#### [PROBLEM DETAILS]
Retype the data that follows line by line, exactly, and leave its pictures out.

#### [EXERCISE MATERIAL]
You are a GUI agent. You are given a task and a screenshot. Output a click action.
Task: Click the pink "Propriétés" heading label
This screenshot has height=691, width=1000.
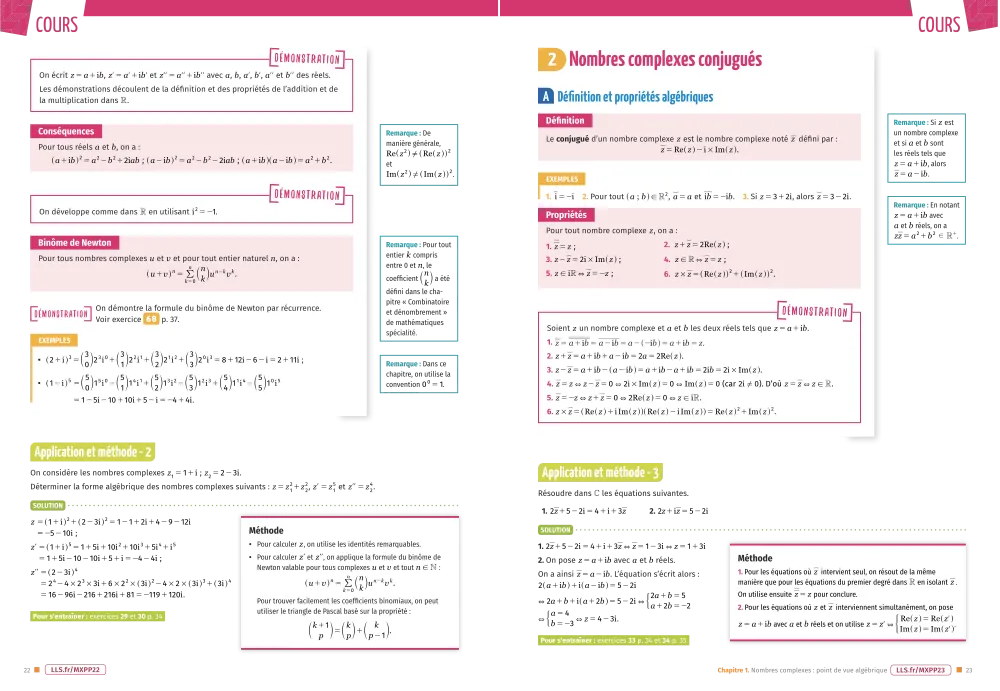point(567,215)
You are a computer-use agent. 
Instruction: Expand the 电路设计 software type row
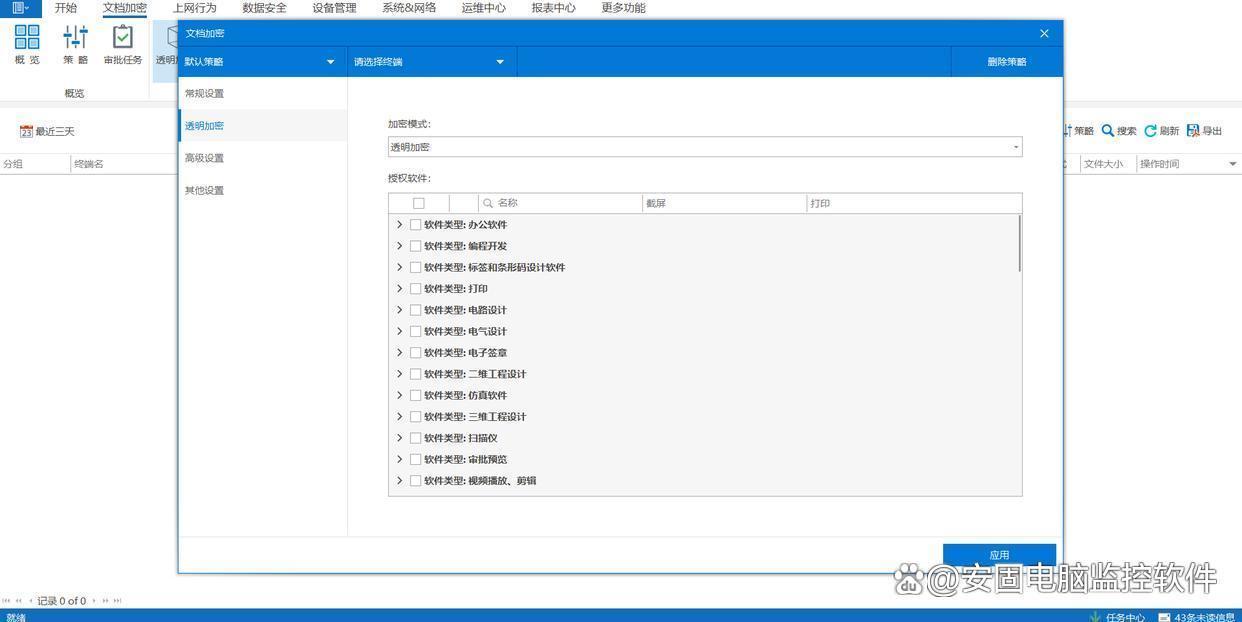[x=399, y=310]
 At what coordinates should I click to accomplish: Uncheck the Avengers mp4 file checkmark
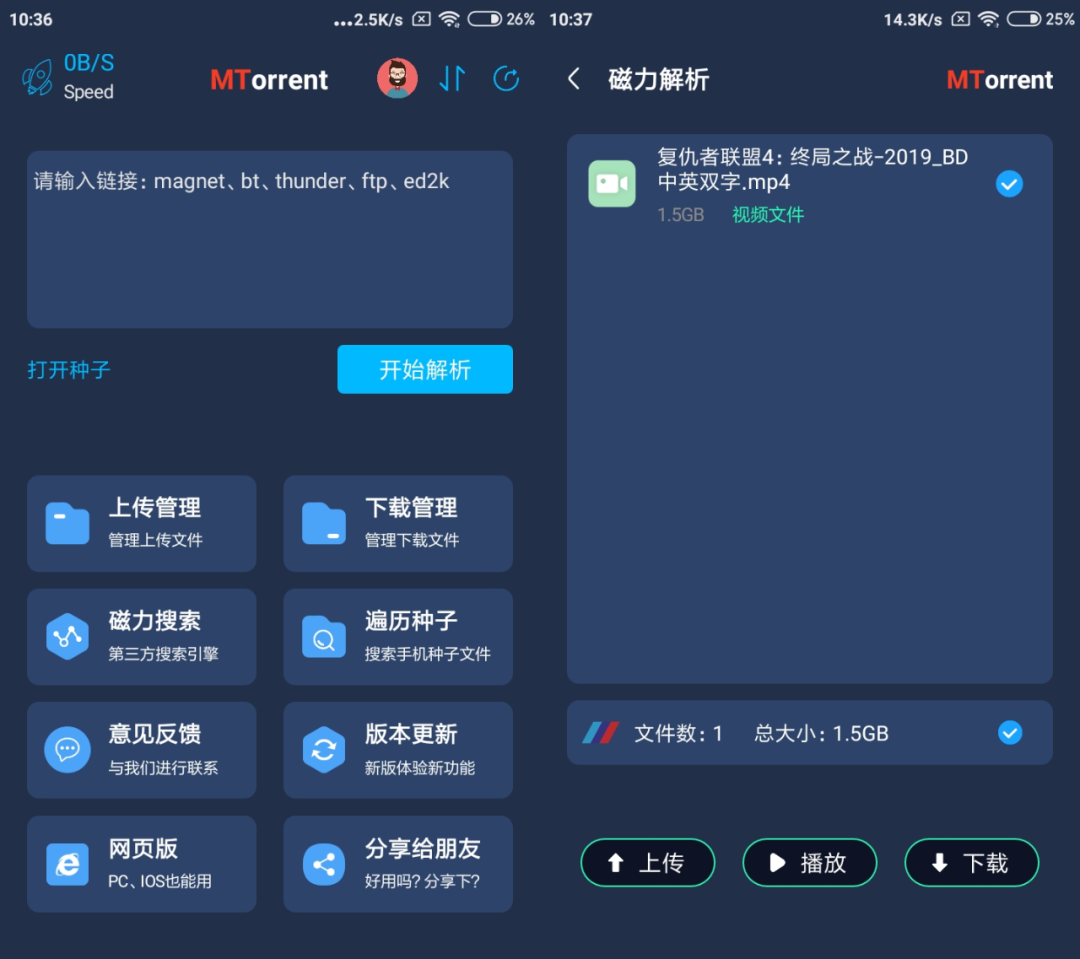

#### [RESULT]
You are a GUI agent. You are given a task and a screenshot. Output a click action.
Task: Click the pink "Propriétés" heading label
This screenshot has height=691, width=1000.
point(567,215)
You are a computer-use agent. 
Instruction: Expand the 电路设计 software type row
[x=399, y=310]
 At what coordinates should I click to accomplish: Uncheck the Avengers mp4 file checkmark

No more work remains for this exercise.